◆ WRITTEN TASK ◆
Which lines in the listing contain the word "Where"? Copy each of those lines.

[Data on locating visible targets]

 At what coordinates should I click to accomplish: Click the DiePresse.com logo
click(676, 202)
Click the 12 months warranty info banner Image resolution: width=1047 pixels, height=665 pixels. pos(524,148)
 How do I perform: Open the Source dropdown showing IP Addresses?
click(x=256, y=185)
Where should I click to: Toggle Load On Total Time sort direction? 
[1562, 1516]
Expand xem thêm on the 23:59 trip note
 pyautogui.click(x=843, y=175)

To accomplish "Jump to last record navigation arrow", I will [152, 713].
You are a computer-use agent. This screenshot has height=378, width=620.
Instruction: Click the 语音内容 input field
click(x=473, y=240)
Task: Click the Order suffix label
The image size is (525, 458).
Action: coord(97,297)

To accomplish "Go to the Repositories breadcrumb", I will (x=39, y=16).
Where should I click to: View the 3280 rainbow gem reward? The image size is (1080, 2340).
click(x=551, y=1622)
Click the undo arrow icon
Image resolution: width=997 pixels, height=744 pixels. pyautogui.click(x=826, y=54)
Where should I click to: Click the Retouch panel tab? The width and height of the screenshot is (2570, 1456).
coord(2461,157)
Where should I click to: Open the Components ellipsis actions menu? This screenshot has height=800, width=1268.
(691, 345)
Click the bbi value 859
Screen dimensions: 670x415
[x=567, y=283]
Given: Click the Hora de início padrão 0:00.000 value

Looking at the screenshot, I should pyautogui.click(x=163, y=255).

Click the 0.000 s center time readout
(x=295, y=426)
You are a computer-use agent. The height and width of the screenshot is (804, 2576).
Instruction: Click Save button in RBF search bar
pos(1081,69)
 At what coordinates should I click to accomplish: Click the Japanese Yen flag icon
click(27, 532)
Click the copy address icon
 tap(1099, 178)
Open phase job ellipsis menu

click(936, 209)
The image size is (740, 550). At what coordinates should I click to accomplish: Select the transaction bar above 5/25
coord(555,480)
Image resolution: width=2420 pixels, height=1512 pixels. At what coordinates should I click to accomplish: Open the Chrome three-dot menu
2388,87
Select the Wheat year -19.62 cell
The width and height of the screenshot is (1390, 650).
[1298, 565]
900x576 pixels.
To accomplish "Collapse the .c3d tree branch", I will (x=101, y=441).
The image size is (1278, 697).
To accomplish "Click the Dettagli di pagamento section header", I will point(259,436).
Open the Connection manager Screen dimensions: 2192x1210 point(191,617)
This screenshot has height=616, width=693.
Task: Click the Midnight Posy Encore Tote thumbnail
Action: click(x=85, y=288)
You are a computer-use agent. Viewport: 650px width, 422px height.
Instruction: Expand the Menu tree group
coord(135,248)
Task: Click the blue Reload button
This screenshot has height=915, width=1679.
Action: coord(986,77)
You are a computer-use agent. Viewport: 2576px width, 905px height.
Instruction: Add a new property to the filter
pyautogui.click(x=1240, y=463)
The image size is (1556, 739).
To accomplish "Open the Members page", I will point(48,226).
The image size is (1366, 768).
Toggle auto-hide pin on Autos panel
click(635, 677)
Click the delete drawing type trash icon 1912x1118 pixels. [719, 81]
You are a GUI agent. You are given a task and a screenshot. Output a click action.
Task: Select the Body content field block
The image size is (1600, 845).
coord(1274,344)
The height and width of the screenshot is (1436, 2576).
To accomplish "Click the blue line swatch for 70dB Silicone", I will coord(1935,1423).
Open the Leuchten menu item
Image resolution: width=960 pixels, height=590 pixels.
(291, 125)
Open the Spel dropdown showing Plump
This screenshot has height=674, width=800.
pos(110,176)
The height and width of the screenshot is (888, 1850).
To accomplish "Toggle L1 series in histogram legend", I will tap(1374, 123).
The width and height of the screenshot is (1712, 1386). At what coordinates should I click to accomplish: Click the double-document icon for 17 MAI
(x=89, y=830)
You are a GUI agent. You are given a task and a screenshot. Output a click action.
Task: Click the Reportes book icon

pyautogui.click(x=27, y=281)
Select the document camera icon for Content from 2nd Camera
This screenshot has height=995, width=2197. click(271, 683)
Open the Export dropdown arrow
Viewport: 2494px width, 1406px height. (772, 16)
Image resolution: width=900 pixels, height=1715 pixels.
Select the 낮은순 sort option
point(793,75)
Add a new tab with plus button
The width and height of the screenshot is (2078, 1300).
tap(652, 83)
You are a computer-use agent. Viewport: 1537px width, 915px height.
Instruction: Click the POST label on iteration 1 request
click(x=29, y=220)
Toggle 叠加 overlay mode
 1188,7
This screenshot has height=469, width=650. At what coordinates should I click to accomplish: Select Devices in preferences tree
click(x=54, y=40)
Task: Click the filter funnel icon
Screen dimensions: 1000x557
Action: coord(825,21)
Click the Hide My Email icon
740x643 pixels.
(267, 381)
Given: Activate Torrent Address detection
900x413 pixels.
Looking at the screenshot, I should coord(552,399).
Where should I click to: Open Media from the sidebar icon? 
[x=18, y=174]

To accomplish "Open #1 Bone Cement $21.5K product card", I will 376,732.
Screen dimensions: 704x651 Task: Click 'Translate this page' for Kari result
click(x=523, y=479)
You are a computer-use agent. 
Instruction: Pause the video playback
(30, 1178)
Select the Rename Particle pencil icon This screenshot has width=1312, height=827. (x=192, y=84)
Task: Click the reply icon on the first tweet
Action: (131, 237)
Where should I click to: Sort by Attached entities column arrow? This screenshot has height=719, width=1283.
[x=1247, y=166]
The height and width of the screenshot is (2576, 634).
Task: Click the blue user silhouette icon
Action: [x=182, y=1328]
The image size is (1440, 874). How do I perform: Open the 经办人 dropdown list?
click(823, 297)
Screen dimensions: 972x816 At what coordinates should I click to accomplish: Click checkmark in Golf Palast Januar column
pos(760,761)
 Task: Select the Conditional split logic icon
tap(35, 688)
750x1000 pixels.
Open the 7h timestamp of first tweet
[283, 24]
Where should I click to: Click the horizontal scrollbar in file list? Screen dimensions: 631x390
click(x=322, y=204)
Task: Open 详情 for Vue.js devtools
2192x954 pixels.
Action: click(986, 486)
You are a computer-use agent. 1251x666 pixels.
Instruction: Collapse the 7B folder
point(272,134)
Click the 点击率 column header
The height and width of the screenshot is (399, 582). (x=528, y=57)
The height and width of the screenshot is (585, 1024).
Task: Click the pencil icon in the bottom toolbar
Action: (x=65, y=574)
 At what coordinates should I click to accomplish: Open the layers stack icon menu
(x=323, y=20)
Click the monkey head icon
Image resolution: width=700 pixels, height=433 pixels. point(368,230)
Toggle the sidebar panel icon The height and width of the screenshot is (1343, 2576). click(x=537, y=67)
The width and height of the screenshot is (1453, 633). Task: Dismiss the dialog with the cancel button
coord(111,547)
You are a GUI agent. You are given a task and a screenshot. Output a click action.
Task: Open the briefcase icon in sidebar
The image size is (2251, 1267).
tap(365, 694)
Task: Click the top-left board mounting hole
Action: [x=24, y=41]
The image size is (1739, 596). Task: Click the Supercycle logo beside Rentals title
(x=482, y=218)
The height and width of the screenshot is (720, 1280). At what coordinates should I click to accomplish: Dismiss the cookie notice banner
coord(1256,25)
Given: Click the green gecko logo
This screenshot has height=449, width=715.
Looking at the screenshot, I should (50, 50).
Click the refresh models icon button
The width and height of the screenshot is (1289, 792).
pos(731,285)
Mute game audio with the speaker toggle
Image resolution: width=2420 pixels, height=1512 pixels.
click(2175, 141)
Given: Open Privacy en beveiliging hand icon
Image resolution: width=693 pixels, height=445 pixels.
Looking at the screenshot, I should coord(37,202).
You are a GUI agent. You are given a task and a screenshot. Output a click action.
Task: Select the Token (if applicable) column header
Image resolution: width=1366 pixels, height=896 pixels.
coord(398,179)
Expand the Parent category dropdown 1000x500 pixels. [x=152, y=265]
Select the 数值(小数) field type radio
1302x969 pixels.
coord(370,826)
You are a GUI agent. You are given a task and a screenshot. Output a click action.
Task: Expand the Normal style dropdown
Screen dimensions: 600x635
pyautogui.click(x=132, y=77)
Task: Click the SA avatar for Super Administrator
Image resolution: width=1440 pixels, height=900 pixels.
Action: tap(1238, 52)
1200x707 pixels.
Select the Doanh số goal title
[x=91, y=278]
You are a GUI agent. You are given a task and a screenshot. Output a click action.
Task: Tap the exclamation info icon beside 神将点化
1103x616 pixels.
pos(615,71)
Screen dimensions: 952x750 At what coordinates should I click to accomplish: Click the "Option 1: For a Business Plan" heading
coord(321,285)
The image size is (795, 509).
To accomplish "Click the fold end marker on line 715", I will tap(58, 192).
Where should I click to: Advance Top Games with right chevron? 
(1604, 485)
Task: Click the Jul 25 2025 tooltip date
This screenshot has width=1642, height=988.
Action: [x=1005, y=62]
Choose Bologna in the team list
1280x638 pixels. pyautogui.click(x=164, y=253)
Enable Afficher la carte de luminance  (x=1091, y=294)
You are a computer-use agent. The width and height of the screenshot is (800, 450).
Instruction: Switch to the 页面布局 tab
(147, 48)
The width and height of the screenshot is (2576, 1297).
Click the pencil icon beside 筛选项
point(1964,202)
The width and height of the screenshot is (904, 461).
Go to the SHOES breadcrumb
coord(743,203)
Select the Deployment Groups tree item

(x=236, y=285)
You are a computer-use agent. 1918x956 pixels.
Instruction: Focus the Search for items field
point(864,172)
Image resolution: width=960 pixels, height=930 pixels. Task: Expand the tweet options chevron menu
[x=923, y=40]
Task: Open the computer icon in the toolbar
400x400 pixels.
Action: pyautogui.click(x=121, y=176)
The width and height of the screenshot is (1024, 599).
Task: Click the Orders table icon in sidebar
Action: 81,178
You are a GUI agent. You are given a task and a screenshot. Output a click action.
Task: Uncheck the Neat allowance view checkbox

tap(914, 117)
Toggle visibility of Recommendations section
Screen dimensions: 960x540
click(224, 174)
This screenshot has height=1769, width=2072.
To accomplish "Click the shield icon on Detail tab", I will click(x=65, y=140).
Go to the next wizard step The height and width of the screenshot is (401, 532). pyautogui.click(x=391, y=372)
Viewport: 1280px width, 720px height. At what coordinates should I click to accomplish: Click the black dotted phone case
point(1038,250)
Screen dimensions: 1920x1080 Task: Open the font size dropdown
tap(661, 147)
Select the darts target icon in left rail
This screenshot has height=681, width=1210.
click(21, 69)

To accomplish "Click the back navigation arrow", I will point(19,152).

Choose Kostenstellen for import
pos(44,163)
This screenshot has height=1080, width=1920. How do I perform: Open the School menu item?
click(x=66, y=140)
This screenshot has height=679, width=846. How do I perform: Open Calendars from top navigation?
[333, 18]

◆ SOLUTION TO THIS EXERCISE ◆
Where should I click to: Toggle Load On Total Time sort direction? 
Where should I click to: View the 3280 rainbow gem reward? The image size is (1080, 2340).
Where should I click to: Click the Retouch panel tab? The width and height of the screenshot is (2570, 1456).
Where should I click to: Open the Components ellipsis actions menu? This screenshot has height=800, width=1268.
Where should I click to: Open Media from the sidebar icon? 
Where should I click to: Sort by Attached entities column arrow? This screenshot has height=719, width=1283.
Where should I click to: Click the horizontal scrollbar in file list? Screen dimensions: 631x390
Where should I click to: Advance Top Games with right chevron? 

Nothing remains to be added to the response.